L’Argentina alle urne mentre il Sudamerica brucia

Pobreza zero. “Povertà zero”: con questa due semplici parole quattro anni fa il liberista Mauricio Macri era riuscito a fare breccia nel cuore degli elettori dei ceti medio-bassi, storicamente sensibili al fascino del peronismo, e a riportare i conservatori alla guida del Paese per la prima volta dai tempi del default del 2001. Allora il 29% degli argentini viveva sotto la soglia di povertà e, dopo 12 anni di dominio incontrastato della famiglia Kirchner (ai quattro di Néstor erano seguiti gli otto della moglie Cristina Fernández), la promessa dell’ex presidente del Boca Juniors, unita all’impegno di rivitalizzare l’economia, aprendola nuovamente al commercio internazionale, aveva colto nel segno: con quasi 700 mila voti di vantaggio sul candidato kirchnerista Daniel Scioli, il 56enne imprenditore di origini calabresi era riuscito a ribaltare al ballottaggio il risultato del primo turno.

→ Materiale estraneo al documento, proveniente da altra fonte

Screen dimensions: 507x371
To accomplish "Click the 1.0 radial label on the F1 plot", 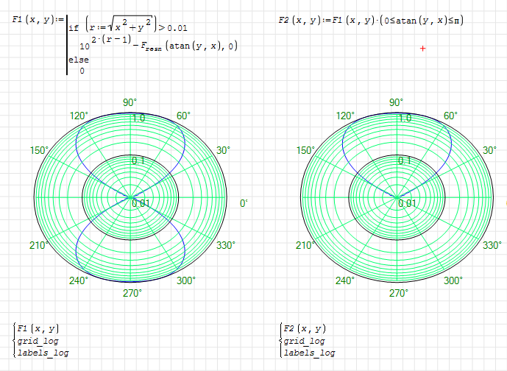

Sono passati 1.400 giorni e la povertà è lungi dall’esser stata azzerata: l’Argentina chiamata oggi alle urne è un paese in cui il 35,5% della popolazione non riesce a sopravvivere con le proprie risorse. Un numero destinato a salire al 37% entro fine anno, stando ai dati dell’Osservatorio per il debito sociale dell’Università cattolica di Buenos Aires. È in questo contesto che sono tornati utili molti degli ammortizzatori sociali messi in campo nell’era Kirchner, dai sussidi per i disoccupati agli strumenti di sostegno alla genitorialità, dai prezzi calmierati degli affitti fino ai comedores populares, le mense sociali che il governo Macri si è visto costretto a potenziare lo scorso maggio con un’apposita legge per porre argine alla vera e propria emergenza alimentare che affligge molti sobborghi di un Paese in cui un terzo della popolazione vive nell’area della capitale.

Un comedor popular a Villa Loyola, periferia di Buenos Aires [© Daniel Jayo]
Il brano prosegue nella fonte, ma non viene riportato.